Click on photo to enlarge

I now have two mares which I bought in Peshawar with the help of the same veterinarian team that had helped buy my last two.  I had to sell Rohan and Griffin back in June as they’d become unmanageable in the heat and not practical to keep.  Both mares are Afghani stock.  Kabul is from Mazar-e Sherif in Northern Afghanistan and has lived most of her past ten years in the high surrounding mountain valleys.  She has never seen a tractor or any major traffic before but she totally adapted to the bizarre new environment of Pakistan’s busy GT road.  My other mare, Sparks, is an ex-cart horse from Peshawar.  Yet the odd thing is that she’s been the most problematic.  She is the most frightened by traffic and I suspect that her previous owner used to beat her as she is especially sensitive around her back end. 

The shape of my ride through Pakistan now has many sides.  I am filming a documentary with Pakistan State Television, promoting schools throughout my route and working out the logistics of coping with the Earthquake and the encroaching Winter.  I’ve had encounters with large Punjabi mud wrestler, visited some of the holiest Mazars in the country but the Earthquake has overshadowed everything and filled me with indecision over the next course of action.  I did spend nine days in the Earthquake areas and the overwhelming need was for shelter, warmth and food.  It still is.  Yet, the majority of people also wanted to return life to normal and local teachers were pushing to get schools set up again.  The focus of my ride is now still on education and the need to set up schools has never been greater.  Parents want to get their kids from under their feet and back to school so that life can retain some degree of normalcy and they can get on returning it to such.

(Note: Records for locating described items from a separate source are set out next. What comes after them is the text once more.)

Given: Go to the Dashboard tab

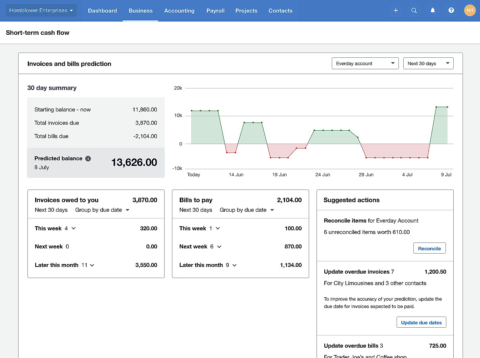Looking at the screenshot, I should click(102, 11).
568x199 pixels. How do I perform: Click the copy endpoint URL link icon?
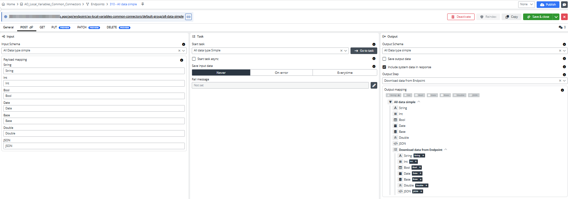click(188, 17)
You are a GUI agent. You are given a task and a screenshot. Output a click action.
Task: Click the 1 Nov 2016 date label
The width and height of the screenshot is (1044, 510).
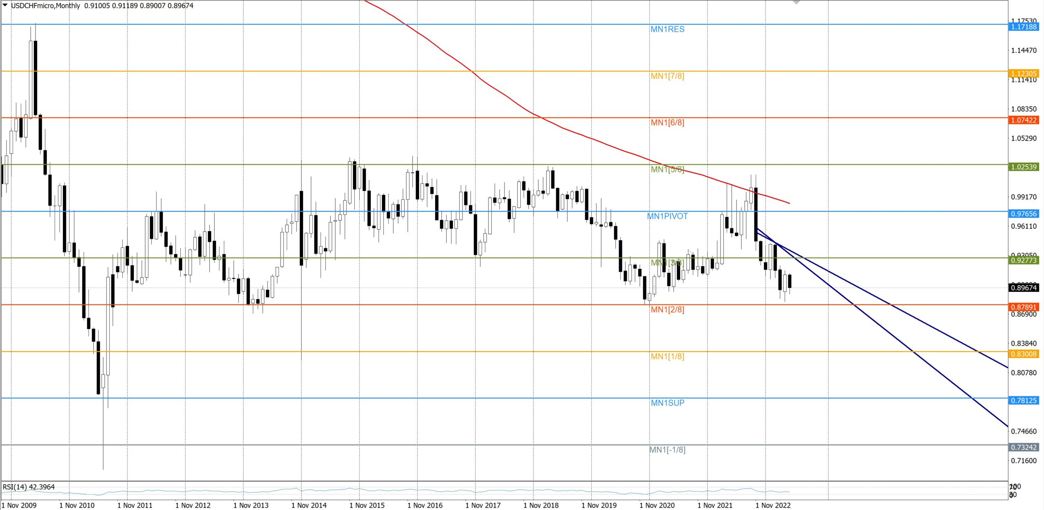tap(425, 506)
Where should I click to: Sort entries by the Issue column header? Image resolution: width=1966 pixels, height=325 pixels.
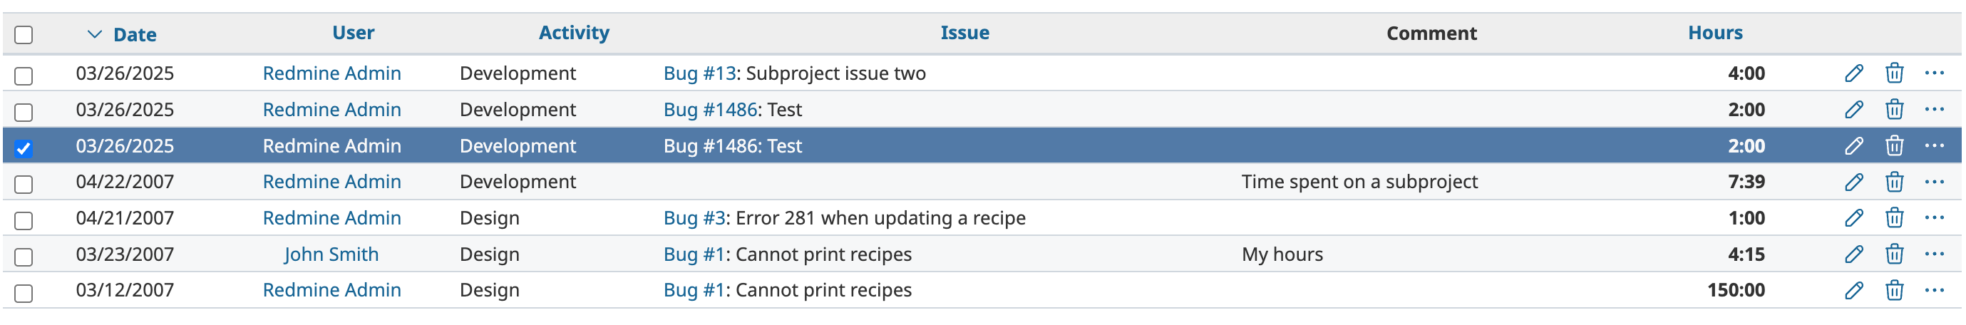[x=964, y=33]
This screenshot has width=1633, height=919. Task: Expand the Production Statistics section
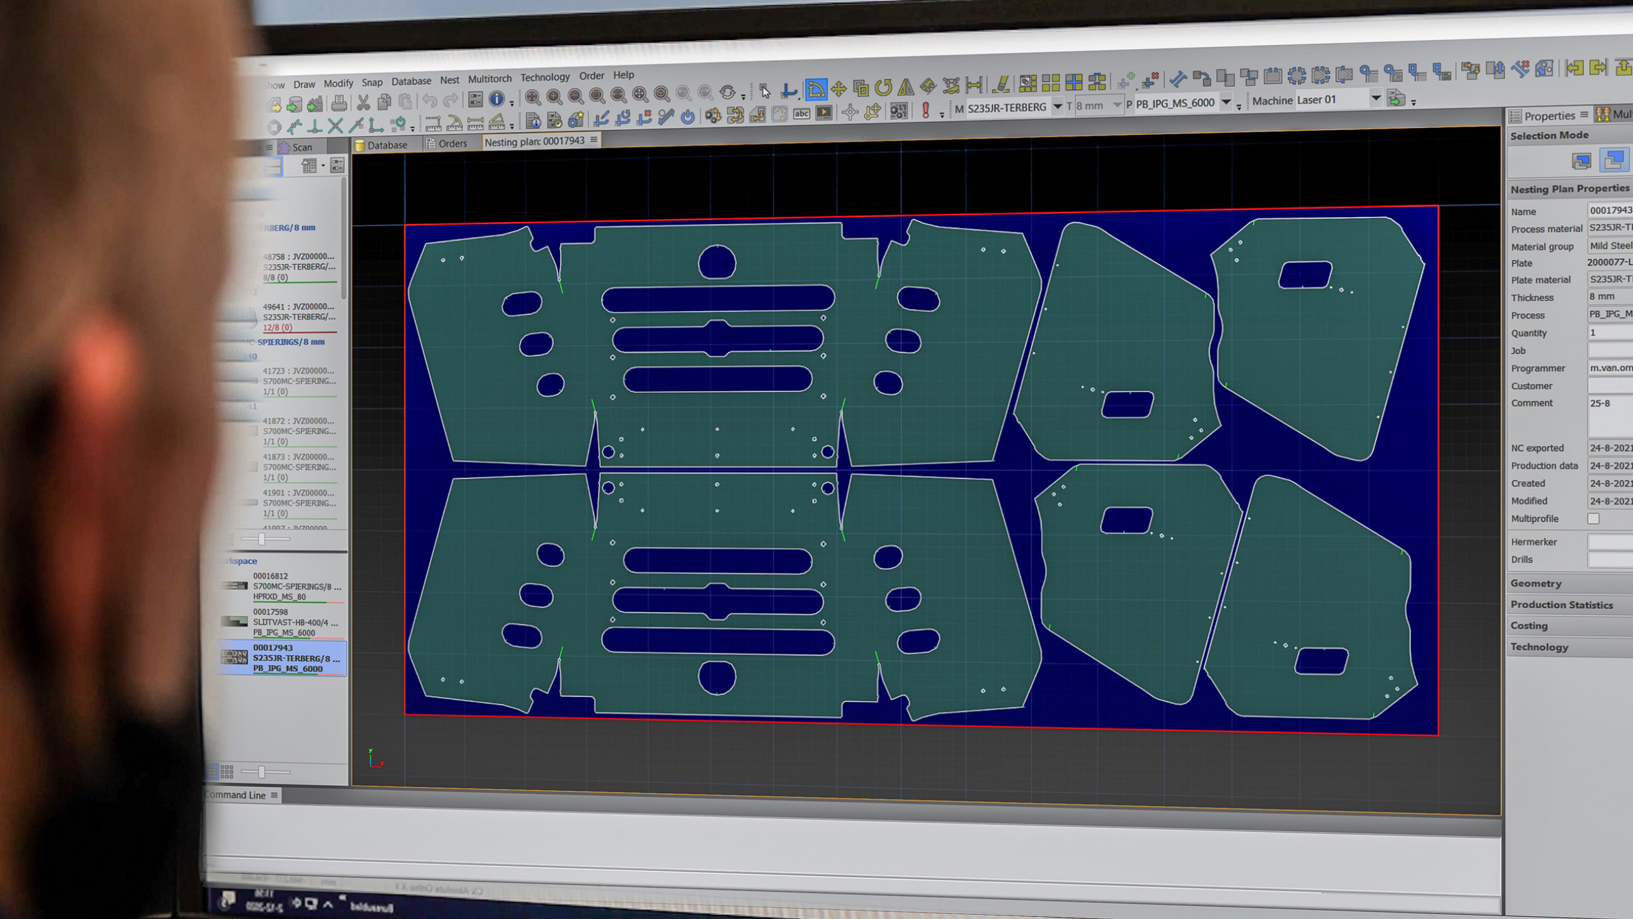1562,604
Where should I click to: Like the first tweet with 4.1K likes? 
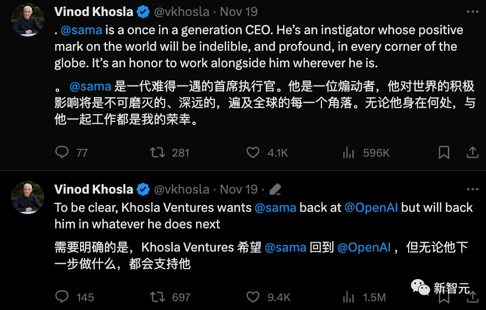click(253, 152)
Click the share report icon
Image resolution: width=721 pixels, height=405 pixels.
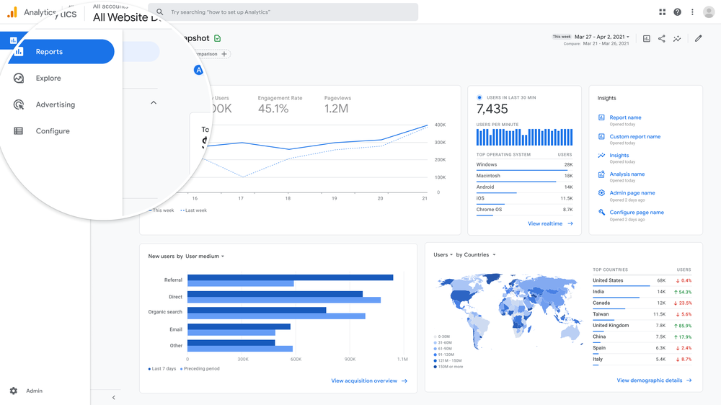click(662, 39)
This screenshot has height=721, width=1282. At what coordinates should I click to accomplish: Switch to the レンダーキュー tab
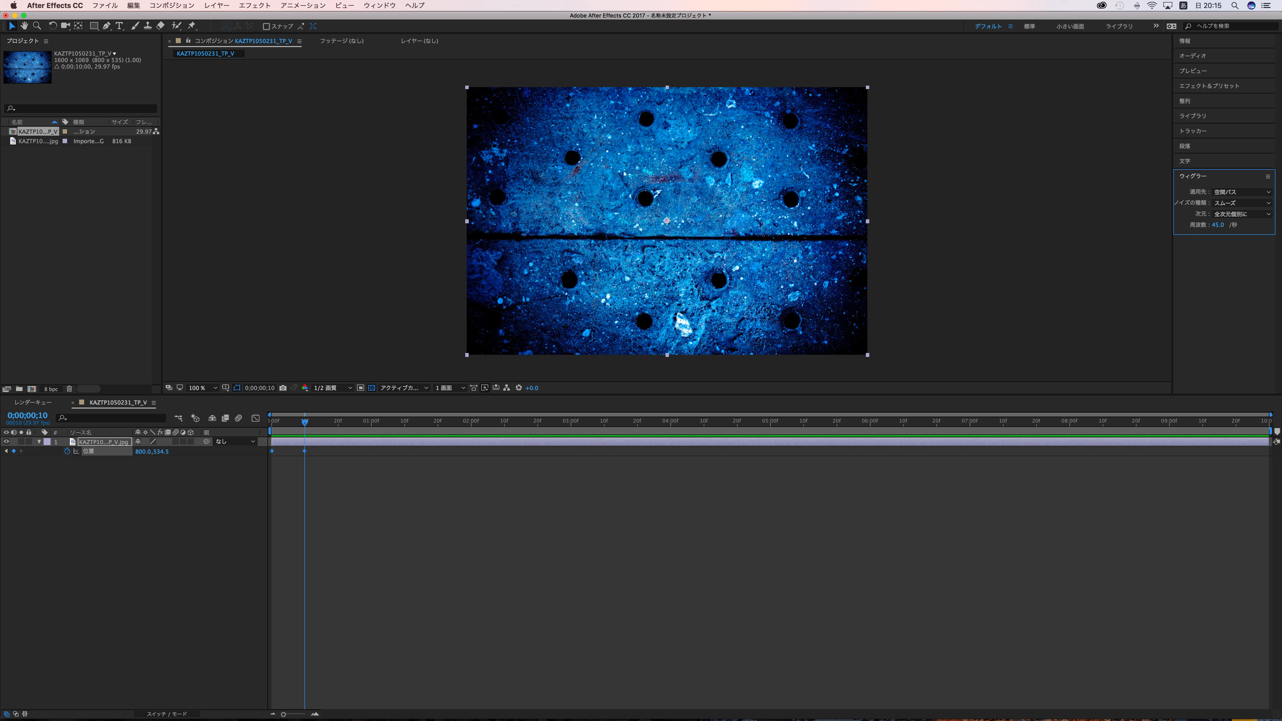coord(33,403)
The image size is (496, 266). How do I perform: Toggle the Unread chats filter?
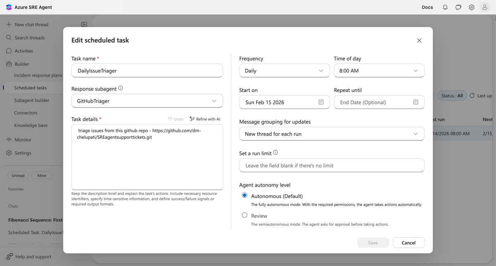tap(18, 176)
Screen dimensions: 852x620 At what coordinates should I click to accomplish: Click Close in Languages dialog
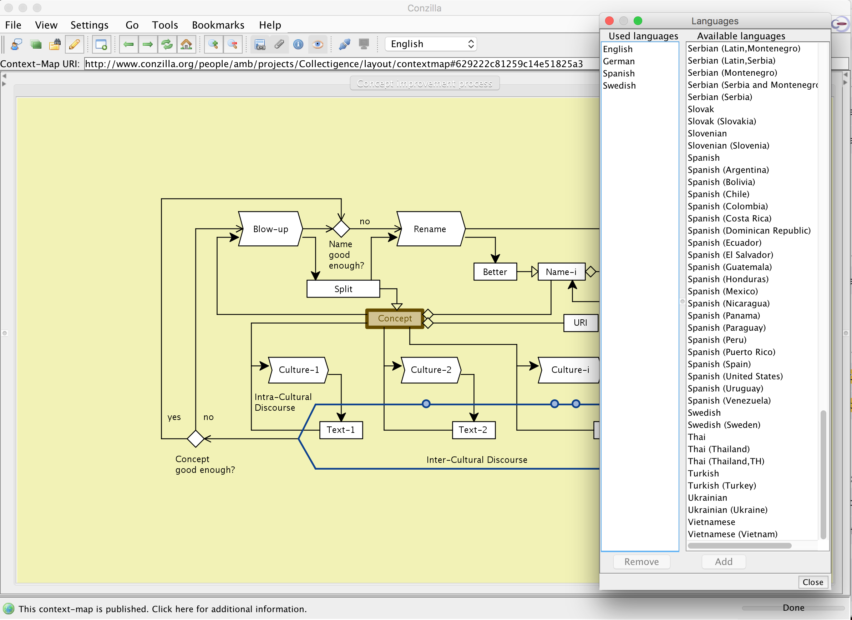coord(813,582)
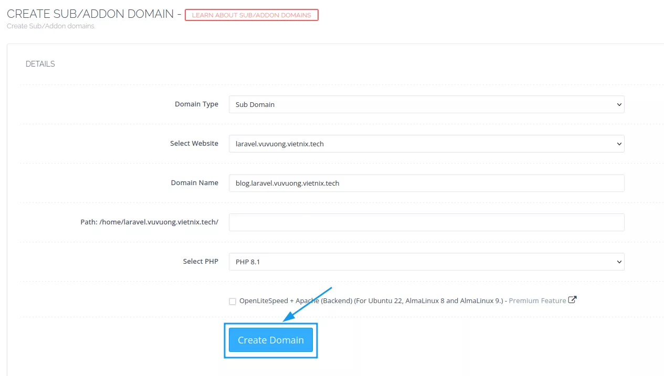Open the external link icon beside Premium Feature
Viewport: 664px width, 376px height.
click(572, 299)
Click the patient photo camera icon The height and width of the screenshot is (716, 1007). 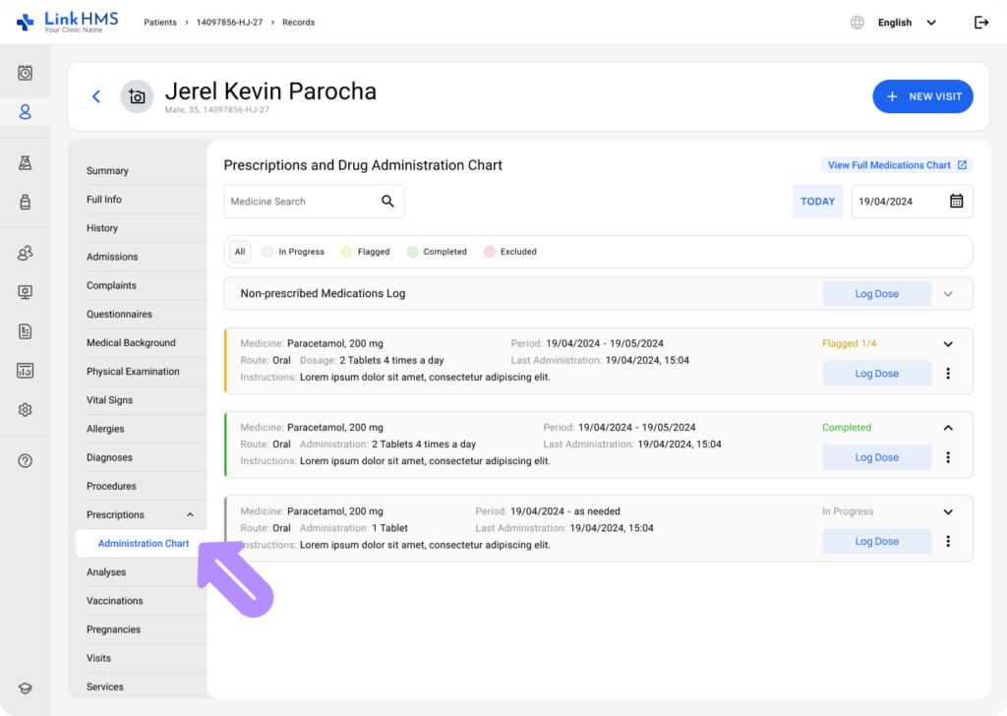tap(137, 96)
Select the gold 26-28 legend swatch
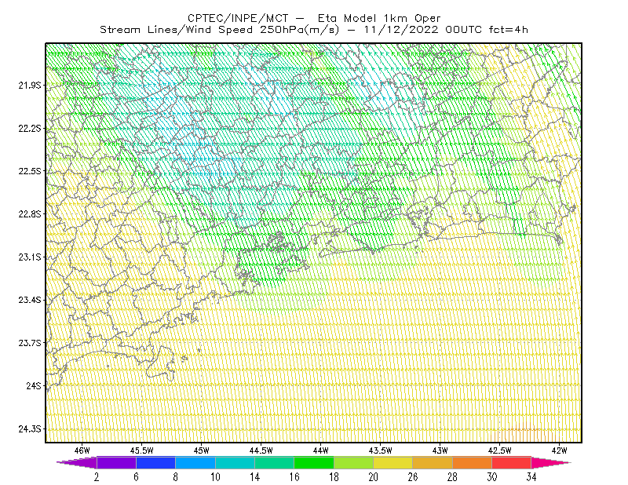 pos(433,462)
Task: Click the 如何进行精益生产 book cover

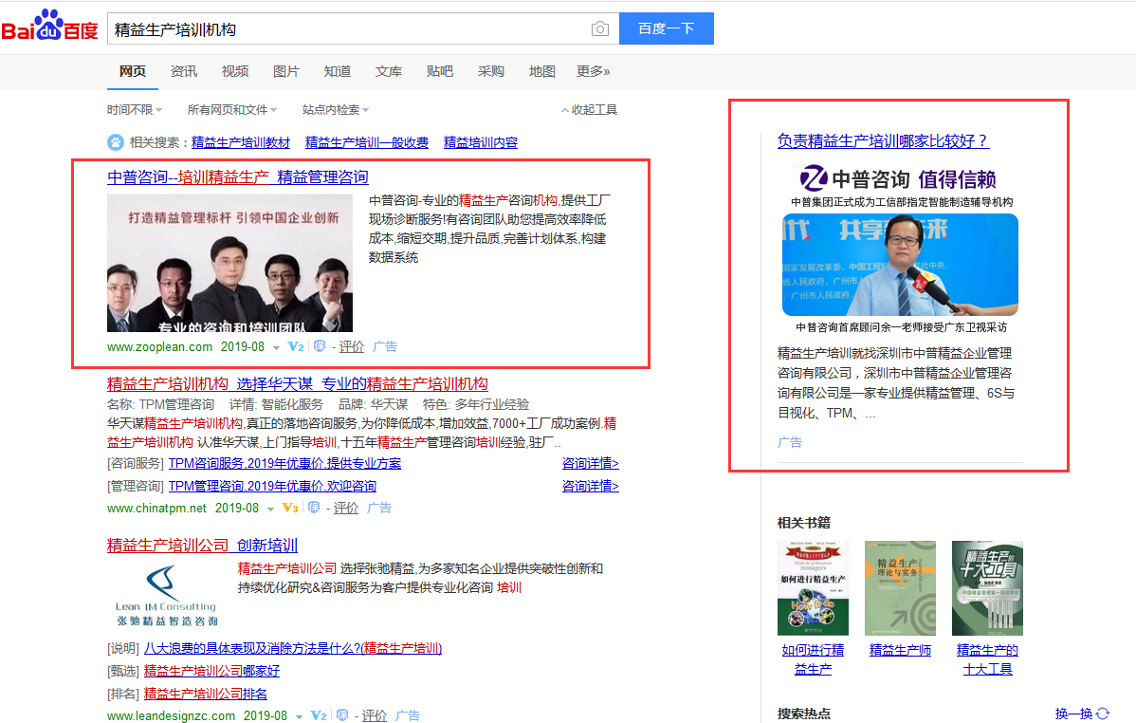Action: pos(813,588)
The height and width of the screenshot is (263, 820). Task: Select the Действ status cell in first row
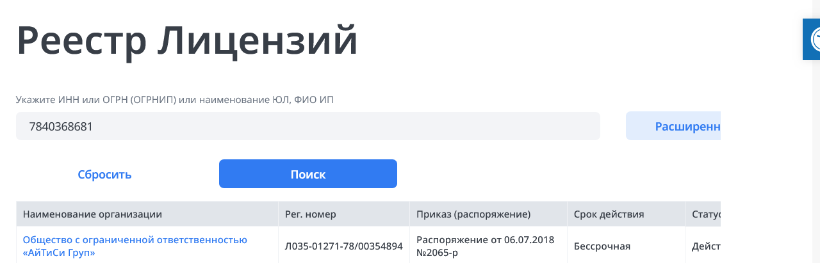click(706, 246)
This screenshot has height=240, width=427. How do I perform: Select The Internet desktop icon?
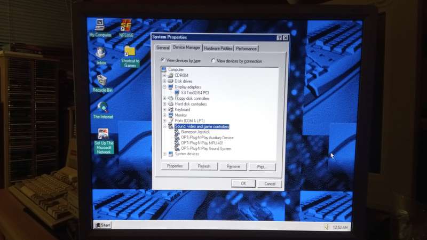pos(102,108)
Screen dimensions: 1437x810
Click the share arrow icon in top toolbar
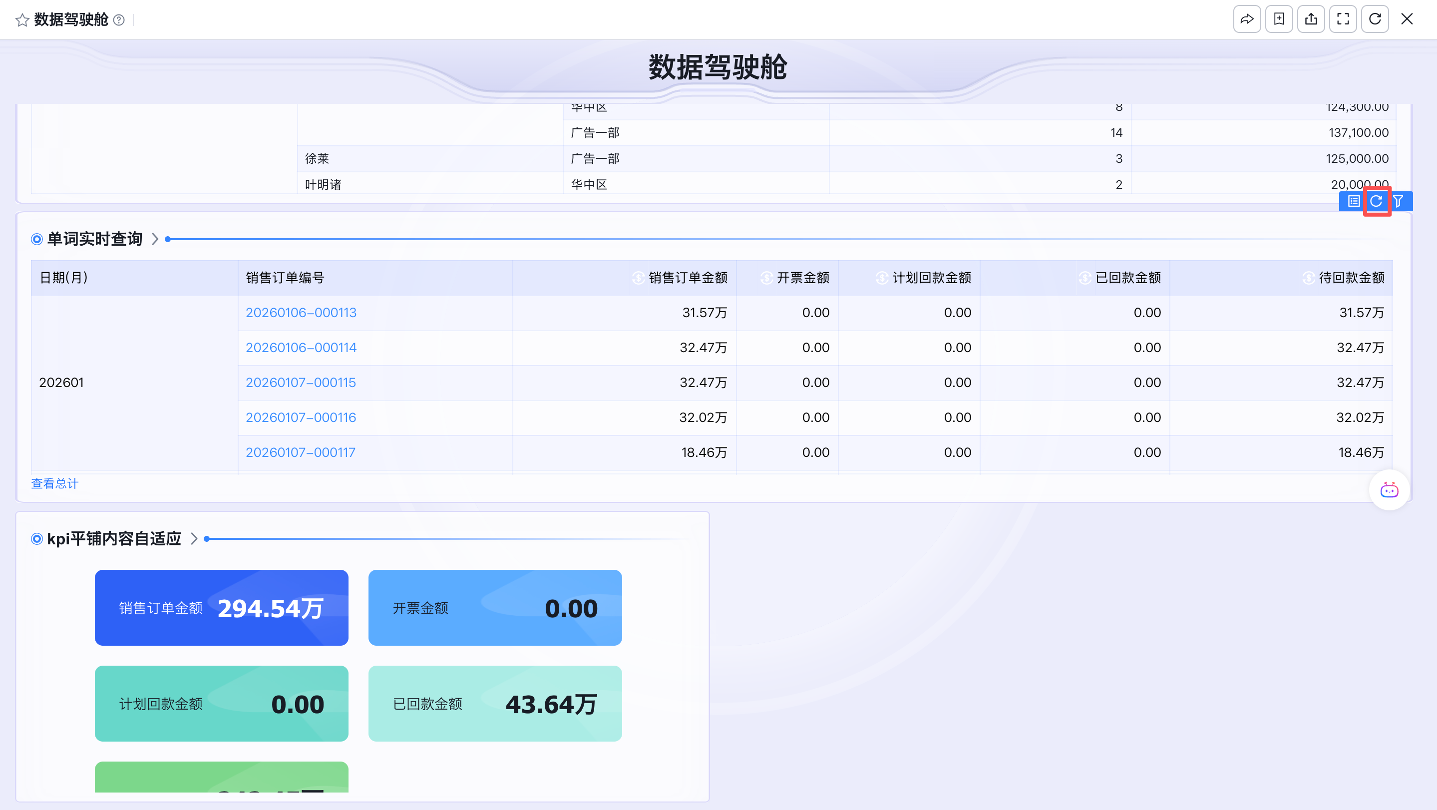(x=1247, y=20)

The biggest problem now is the coming winter.  Through fate I met the famous Mughal Saddlers company.  A family that have been making saddles for royalty for the past 200 years.  Indeed recently they have even presented tack to the rulers of Bahrain and Jordan as well as President Bush during his last visit to Pakistan!   Kabul and Sparks are now fitted with the best blankets and tack Pakistan can offer but it’s not going to be enough.  We are now 56kms North of Islamabad and 800kms from the China border and are as ready as can be.  I will update the Guild soon.


February 2006


The Long Riders' Guild has received the following email from Steve:

"I have arrived safely in Kashgar where they've also been celebrating Eid-ul Adha, although much more subdued than in Pakistan.  The streets here were relatively quiet this morning as people only partied in the home.  Of course there were still several persons profiteering from the sale of sheep in the bazaar, not far from the Id Kah Masjid.

This afternoon a band struck up a tune on the roof of the mosque and a thousand people gathered in the square to dance.  There was also a giant Bactrian camel for people to ride and a rather large goat pulling a cart!  It is very cold here and the snow refuses to melt.  Feels very much like Central Asia here.  Everybody wears huge fur caps and giant People's Army overcoats."